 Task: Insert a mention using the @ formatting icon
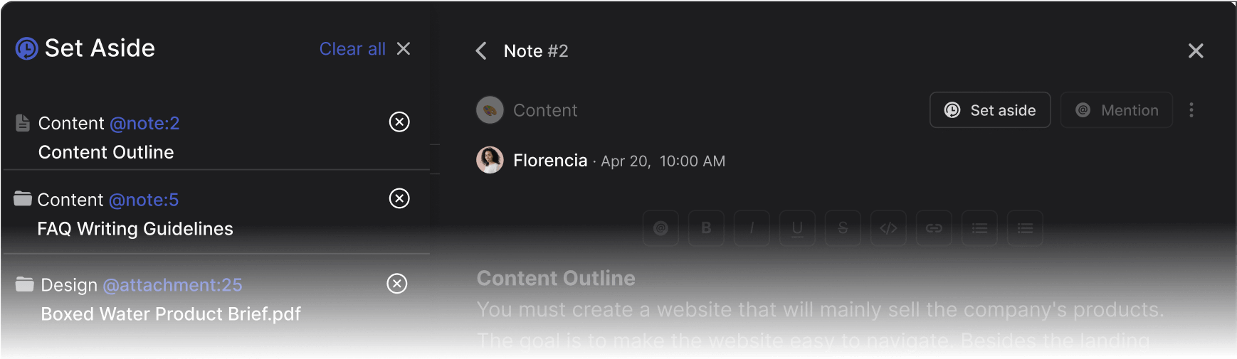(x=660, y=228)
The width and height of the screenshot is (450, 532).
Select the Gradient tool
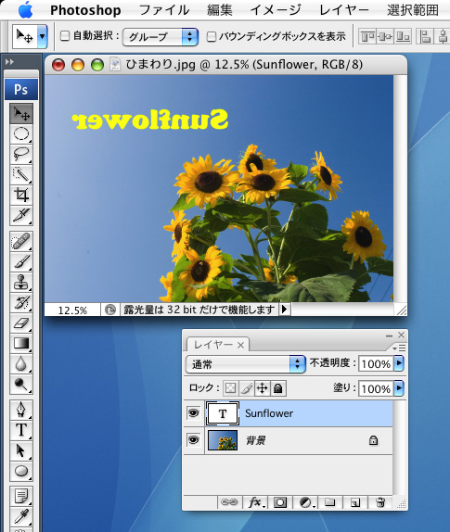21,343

+ + + + +

Only an exact copy belongs in the answer: the lines from the one containing "The width and" through the end of the records, both ends included, minus the pictures.

TASK RESULT:
The width and height of the screenshot is (450, 532).
Select the Gradient tool
21,343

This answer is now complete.